BRUSSELS (MNI) – The European Union should create a European Crisis
Resolution Mechanism (ECRM) which includes a procedure for restructuring
sovereign debt, a Brussels-based think tank said on Tuesday.

European leaders agreed last month to create “a permanent crisis
mechanism to safeguard the financial stability of the Euro area as a
whole” but are divided over how private sector bond holders should be
made to share the burden if a country falls in to difficulty.

At the moment, if a government were to have problems paying its
debts, it could seek aid from a E440 billion financial stability
facility set up earlier this year for three years.

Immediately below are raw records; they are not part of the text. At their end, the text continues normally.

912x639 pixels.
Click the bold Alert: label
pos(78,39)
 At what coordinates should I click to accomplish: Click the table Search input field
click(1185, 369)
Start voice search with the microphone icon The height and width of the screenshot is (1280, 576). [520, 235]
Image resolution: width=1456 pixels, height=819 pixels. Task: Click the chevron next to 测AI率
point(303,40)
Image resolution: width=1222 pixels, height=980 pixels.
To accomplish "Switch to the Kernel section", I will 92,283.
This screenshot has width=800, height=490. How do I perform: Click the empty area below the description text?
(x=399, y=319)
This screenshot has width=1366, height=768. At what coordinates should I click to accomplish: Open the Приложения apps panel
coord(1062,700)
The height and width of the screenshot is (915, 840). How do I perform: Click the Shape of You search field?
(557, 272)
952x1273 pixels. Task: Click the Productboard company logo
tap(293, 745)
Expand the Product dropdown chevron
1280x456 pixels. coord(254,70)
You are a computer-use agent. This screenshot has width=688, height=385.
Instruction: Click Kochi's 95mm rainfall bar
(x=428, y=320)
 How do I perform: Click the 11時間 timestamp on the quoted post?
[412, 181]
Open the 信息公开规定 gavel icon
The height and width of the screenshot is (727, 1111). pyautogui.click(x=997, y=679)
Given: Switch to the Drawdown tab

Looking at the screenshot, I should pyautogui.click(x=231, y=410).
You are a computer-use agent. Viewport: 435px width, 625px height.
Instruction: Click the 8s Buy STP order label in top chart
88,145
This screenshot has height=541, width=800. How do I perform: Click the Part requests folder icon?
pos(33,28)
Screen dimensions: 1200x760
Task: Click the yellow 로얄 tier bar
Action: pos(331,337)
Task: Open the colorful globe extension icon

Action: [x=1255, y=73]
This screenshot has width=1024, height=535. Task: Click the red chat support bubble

A replacement for this mechanism, to commence in 2013, is currently
under debate in Europe, with France and Germany preferring a deal which
would see investors shoulder the burden.

The Bruegel economic think tank has published a paper
advocating a two-pronged approach to the problem: firstly, a procedure
to allow debt restructuring handled by the European Commission and the
European Court of Justice, and secondly, a set of rules governing
financial assistance to Eurozone member states handled by the European
Financial Stability Fund.

“One of the main benefits of creating an ECRM would be the public
acknowledgement that the default of a government on its debt is a real
possibility in the Euro area, which along with the necessary changes in
financial regulation and supervision would strengthen market discipline
and help prevent further debt crises,” the think tank said in its
proposal.

“Additionally, in the event of a crisis, the existence of this
mechanism would guide market expectations on how governments and
European institutions can respond, minimising volatility in financial
markets,” it added.

“The ECRM would have to balance the interests of the debtor and its
lenders and to keep moral hazard problems on both sides to a minimum,”
the think tank said.

The orderly default procedure would “determine whether a sovereign
is in need for restructuring because its debt has reached unsustainable
level,” the paper said.

It would then “initiate and conduct negotiations between a
sovereign debtor with unsustainable debt and its creditors leading to,
and enforcing, an agreement on how to reduce the present value of the
debtor’s future obligations in order to re-establish the sustainability
of its public finances,” Bruegel said.

“This would require a special court to deal with such cases,” it
added, saying that the European Court of Justice “is the natural
institution for this purpose and a special chamber could be created
within it for that purpose.”

To complement this default procedure, Bruegel proposes a “set of
rules for the provision of financial assistance to be managed by the
European Financial Stability Facility.”

That would require making the EFSF a permanent institution. The
E440 billion fund, designed to provide loans with strict conditionality
to Eurozone members that fall in to financial difficulty, was set up
for three years in May 2010.

The Bruegel report said that the ECRM would require a change to
EU legislation, as set out in the treaties, and noted that “this
implies, inter alia, that the new arrangement would not apply to debt
contracted before its entry into force.”